U.K. Conservatives drubbed in local elections, putting more pressure on Theresa May
Labour also fares poorly, but parties who back a 2nd referendum gained - Liberal Democrats, Greens
English voters frustrated with the deadlock over Brexit have punished Prime Minister Theresa May's Conservatives as well as the main opposition Labour Party in local elections, early results showed on Friday.
Thursday's voting for seats on local councils in England provided a stark display of how Britain's 2016 vote to leave the European Union has split voters beyond traditional party lines.
Brexit has damaged the standing of the big parties, both of which are internally divided over how or even whether to lead Britain out of the EU, and have struggled to deliver a coherent message to voters on either side.
With 90 per cent of results in, the Conservative Party had suffered a net loss of 1,124 seats on English local councils that were up for re-election, down by around a quarter. Labour, which would typically aim to gain hundreds of seats in a mid-term vote, instead had lost 100.

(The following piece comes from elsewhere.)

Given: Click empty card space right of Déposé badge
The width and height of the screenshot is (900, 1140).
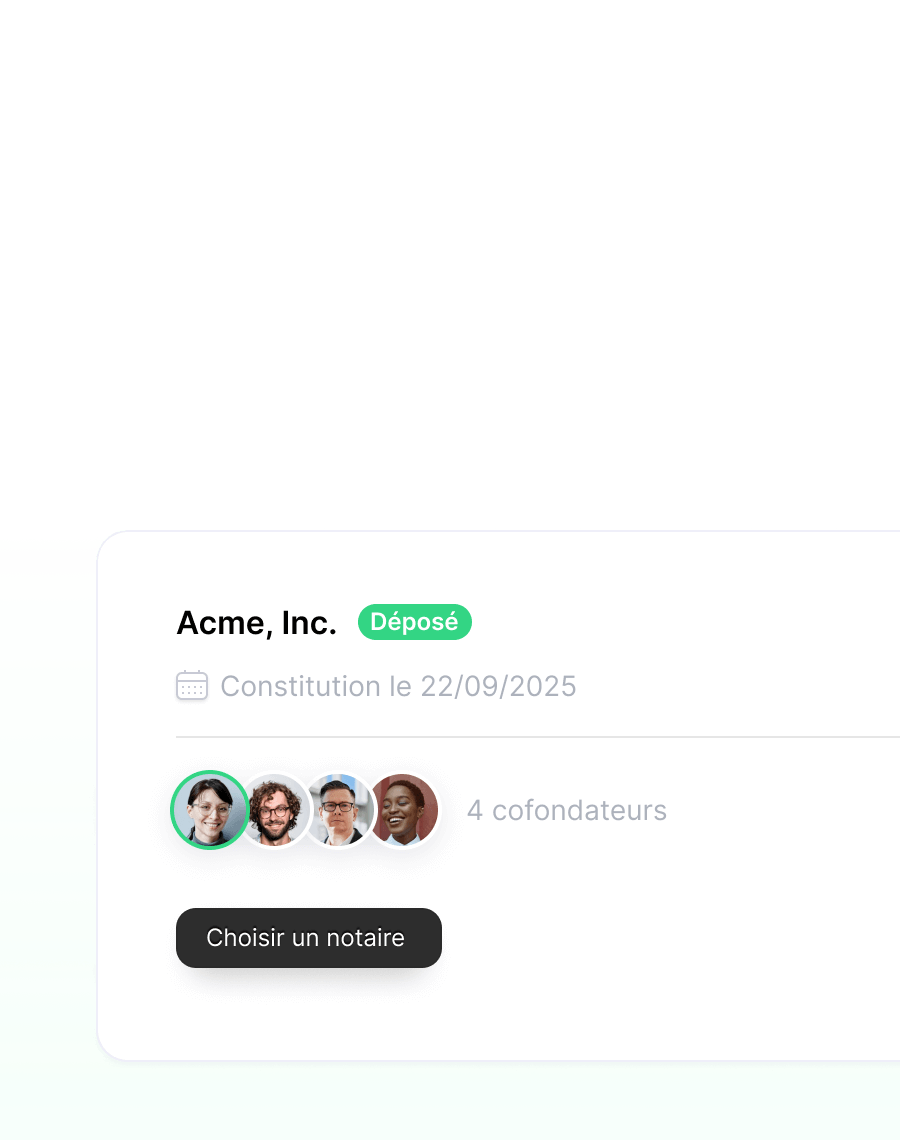Looking at the screenshot, I should (x=683, y=622).
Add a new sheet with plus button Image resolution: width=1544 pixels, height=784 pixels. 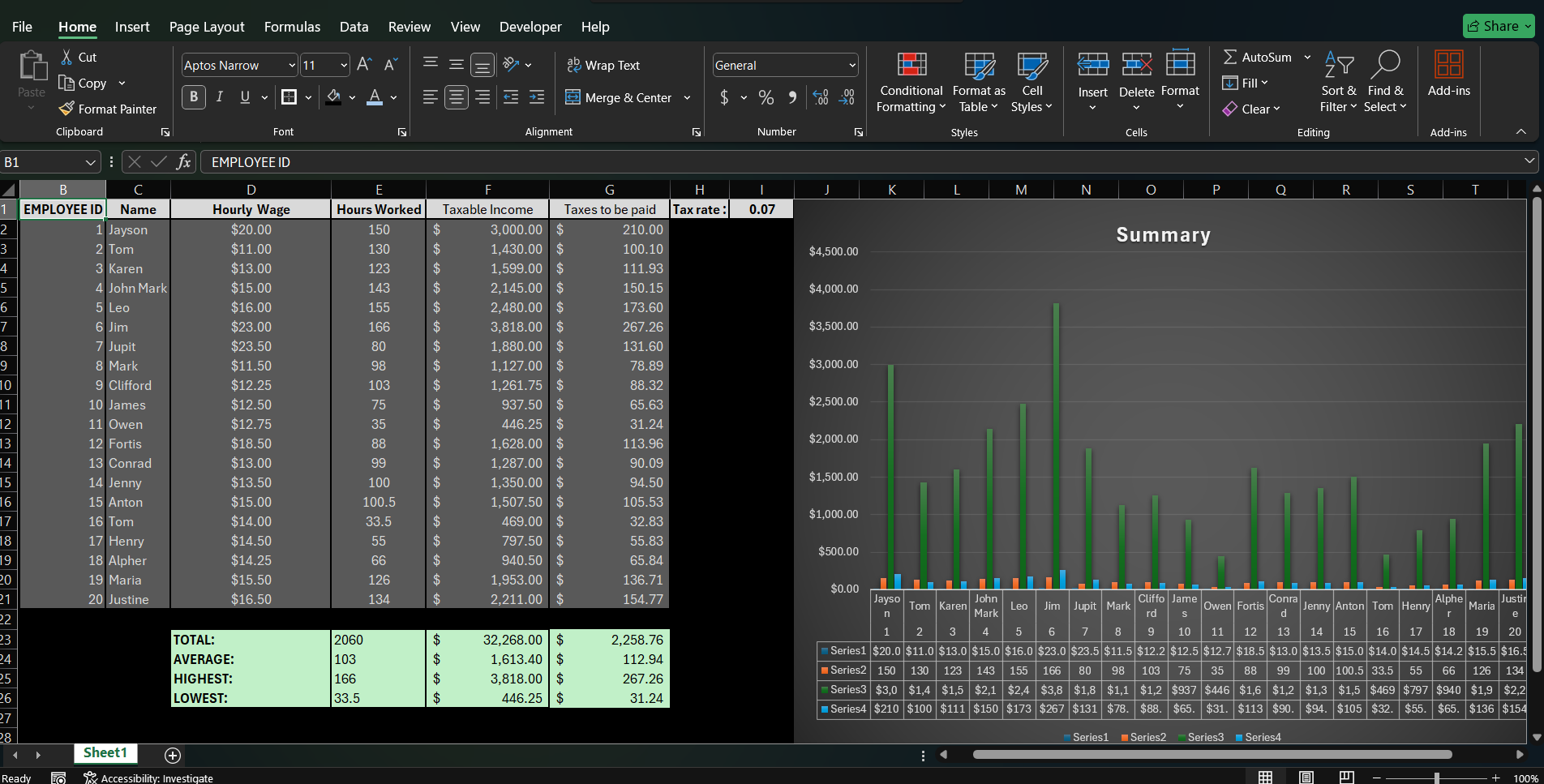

Before May addressed Conservatives in Wales on Friday, one audience member shouted, "Why don't you resign?"
May told her party in Wales: "There was a simple message from yesterday's elections, to both us and the Labour Party: just get on and deliver Brexit."
In rare agreement was Labour leader Jeremy Corbyn, who said there was now a "huge impetus" on every legislator to "get a deal done ... parliament has to resolve this issue. I think that is very clear."
The main beneficiaries of the swing against the two main parties were the pro-EU Liberal Democrats, who campaigned on a straightforward demand for a new referendum, aiming to reverse Brexit. They had won 599 councillors so far, doubling their seats. The Greens, who also back a second Brexit referendum, gained 164 seats.
Activists said the Liberal Democrats' clear message — that Britain needed a second referendum to break the parliamentary deadlock over the country's future relationship with the EU — had helped turn the tide.
"It just seems voters, period, [are] saying: 'A plague on both your houses,'" said John Curtice, Britain's leading polling expert.
The pro-Brexit UK Independence Party (UKIP) lost seats, but its former leader has set up a new Brexit Party, which was not contesting Thursday's vote and had called for supporters to stay home or spoil their ballots.
While offering only a partial and imperfect picture of Britain's voting intentions, the elections for more than 8,000 seats on councils — administrative bodies responsible for day-to-day decisions — also showed a frustration with local issues.
Labour sources said their party had little to fear from the results so far, saying it was always going to be a "tough" battle in councils that traditionally favour the Conservatives.
Tough was also the word the Conservatives used to describe the local elections, with some pinning the blame for the party's bad showing on the deadlock in Parliament, which has rejected May's Brexit deal three times.
'Message received': Labour official
Nearly three years since the United Kingdom voted 52 per cent to 48 per cent to leave the EU, there is still no agreement among British politicians about when, how or even if the divorce should take place.
Britain was due to have left the EU on March 29, but May has been unable to get her deal approved by Parliament, and is now seeking the support of Labour, led by self-identified democratic socialist Jeremy Corbyn. Talks next week are not expected to reach a breakthrough.
It is still unclear how the deadlock might be broken, though some say May might call a general election, a prospect Curtice said could end in another parliament where no party has an overall majority.
The Conservatives had been bracing for big losses in Thursday's elections — something that could revive calls for May to step down and for a change in Brexit policy.
Many Conservative Euroskeptics fear the newly launched Brexit Party of veteran anti-EU campaigner Nigel Farage, which did not contest the local polls but is expected to do well in the European elections later this month.
That has encouraged some Conservatives to call for the government to take a tougher stance on Brexit and demand a clean split with the EU. Some Labour backers have suggested the party should move to supporting a second referendum after saying the Liberal Democrats had benefited from their clear-cut stance on Brexit.
"We've seen gains in both Remain and Leave areas, with huge swings to us in both former Conservative and Labour seats," Luisa Porritt, a Liberal Democrat councillor, told Reuters.
"Given our unapologetically anti-Brexit stance, this bodes very well for the upcoming European elections."
Guy Verhofstadt, the European Parliament's Brexit co-ordinator, was also pleased with the Liberal Democrats' "excellent results," tweeting that it offered "real momentum for pro-Europeans in the UK now ahead of #EUelections2019."